When I displayed the datasheet, I see the hyphens inserted in the correct places in the data.

empid

123-45-1212

234-56-2345

345-67-1234

456-78-5778

567-89-3453

678-90-4534

789-01-4593

890-12-8446

901-23-5468

912-34-7657

923-45-3286

945-67-0843

The explanation of the input mask is that there are three components separated by semicolons.

The InputMask property can contain up to three sections separated by semicolons (;). The first is the mask itself. The second specifies whether the display characters are stored in the table. A 0 means it is stored with the value, a 1 or a blank means it is not - only the data that is entered is stored. The third specifies the character that Access will use to show where you should be keying in data.

Input Masking characters:

0

Digit must be entered (0 to 9) - no + or -

9

Digit or space - entry not required - no + or -

#

Digit or space - entry not required - spaces removed when data saved - + and - allowed

L

Letter - entry required

?

Letters - entry optional

A

Letter or digit - entry required

a

Letter or digit - entry optional

&

Any character or space - entry required

C

Any character or space - entry optional

.,:;-/

Placeholders/separators

<

Conversion to lowercase

>

Conversion to uppercase

!

Input mask will display right to left - characters fill left to right

\

Character following \ will be displayed as literal character (\Z will be Z)

Password

Characters typed in are stored correctly but displayed as *

Validation Criteria:

You can use validation criteria to restrict data entry - to disallow entry of certain types of data by the user. The Validation Rule allows the developer to put in an expression that will test the data for acceptability. The developer can also but in Validation Text to display the error message.

I decided to put a Validation Rule on the DriveNo on the contribu table. The only valid drives are 123, 124, and 125. I went to the Validation Rule for the field and pressed the build button (three dots) to print up the expression builder. Then I entered the validation rule as shown below:



Then I went to the Validation Text and entered the message to display. That is shown below.

Now I want to test my work. When I save, I get a message asking if I want to test current data to meet the validation rules. I said yes. I tested this by changed one of the departments to 127, the message appeared.

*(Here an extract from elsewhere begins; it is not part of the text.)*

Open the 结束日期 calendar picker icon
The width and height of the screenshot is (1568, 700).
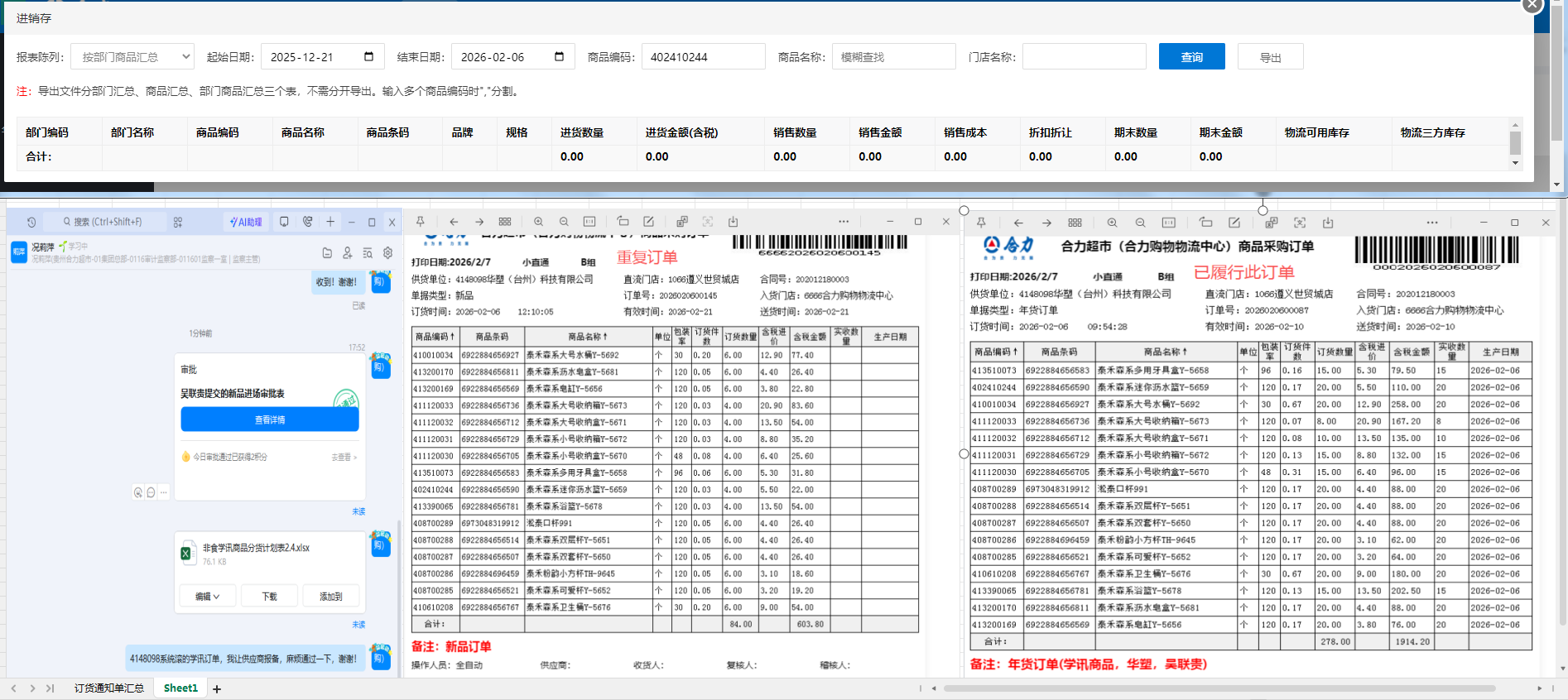click(559, 56)
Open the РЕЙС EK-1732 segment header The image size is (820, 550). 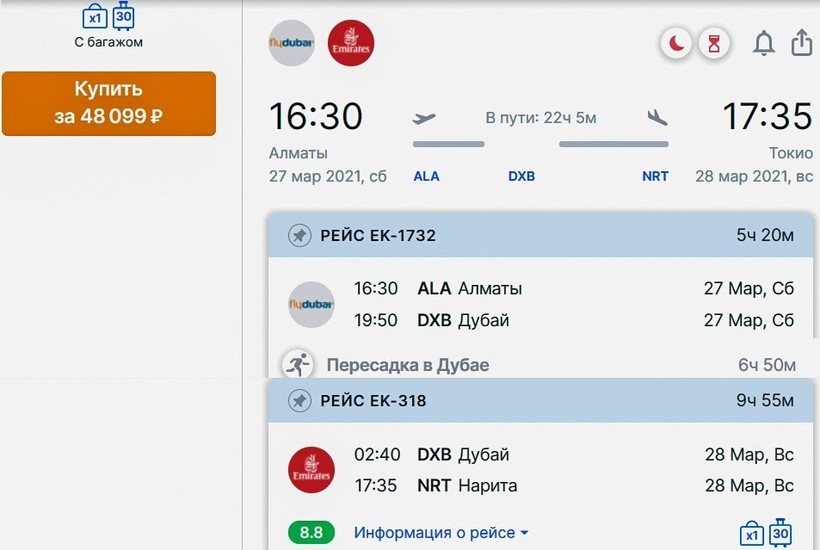pos(540,236)
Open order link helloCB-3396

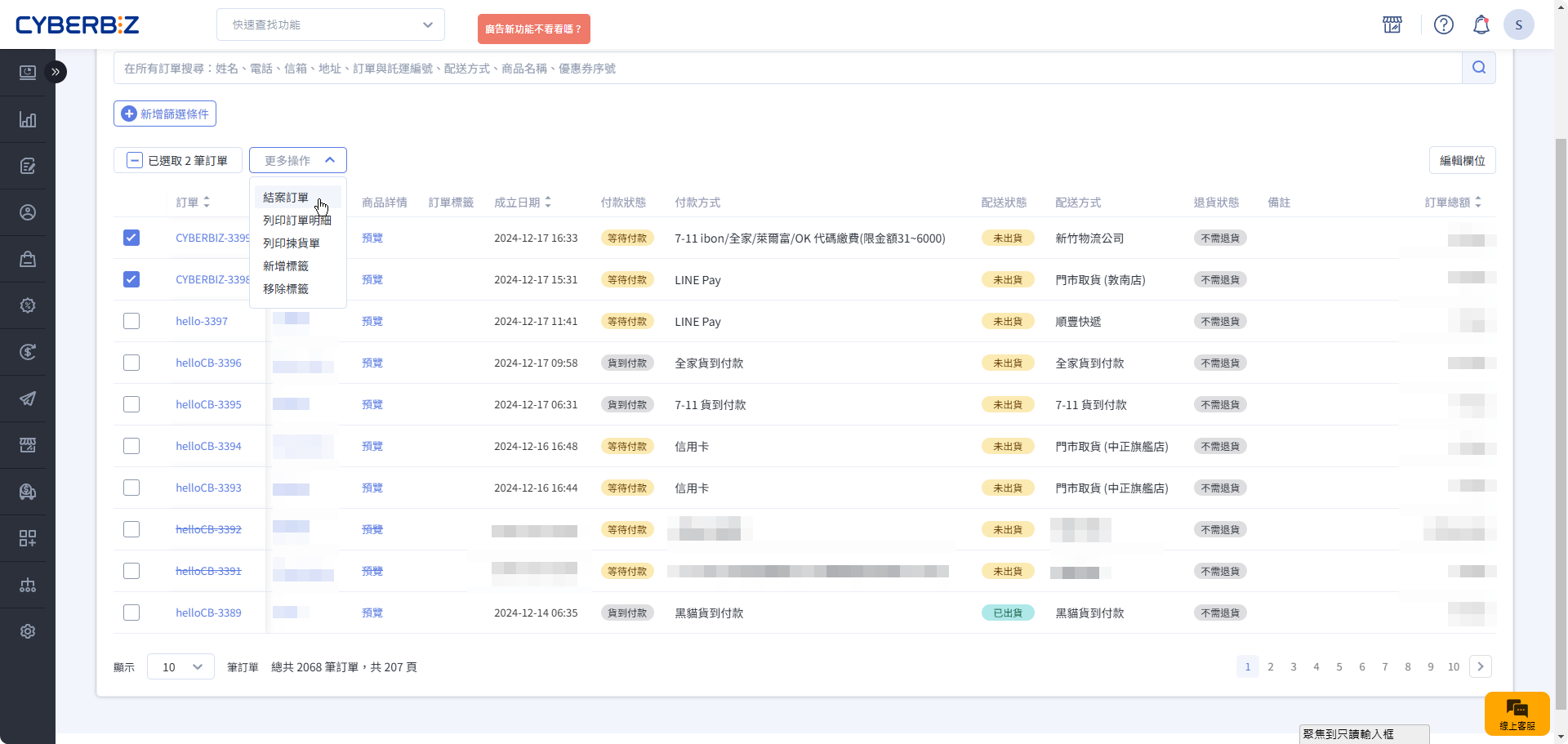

Now I decided to work with AmtCont.

I had changed a record 50,000 - I put in a rule that said the amount had to be less than or equal to 2000. When I tried to save it, I was asked about testing current data. I said yes. It came back with an error that existing data did not meet validation requirements. I can then decide how I want to handle this - a list of options is presented.

Requiring Entry:

The required entry property can be set to YES which means that the user must enter something in the field. I set the drive to required and it did not allow me to enter a record without a drive or delete a drive from an existing record.

Indexed:

This allows me to allow or prohibit duplicates through indexing a field.

Creating a lookup column for a list or a combo box:

I am going to do a lookup on the city field and provide a list of cities that can be used. First under city, I selected Lookup Wizard.

I selected the option to type in the values that I want - second option. On the next screen, I accepted the default for number of columns and then entered the city names.

On the next screen I accepted the default name of City. Then I finished. The output is shown below:

The resulting properties in the lookup are shown above. If you want to do it without the wizard, you can enter your own row source and set the properties as needed.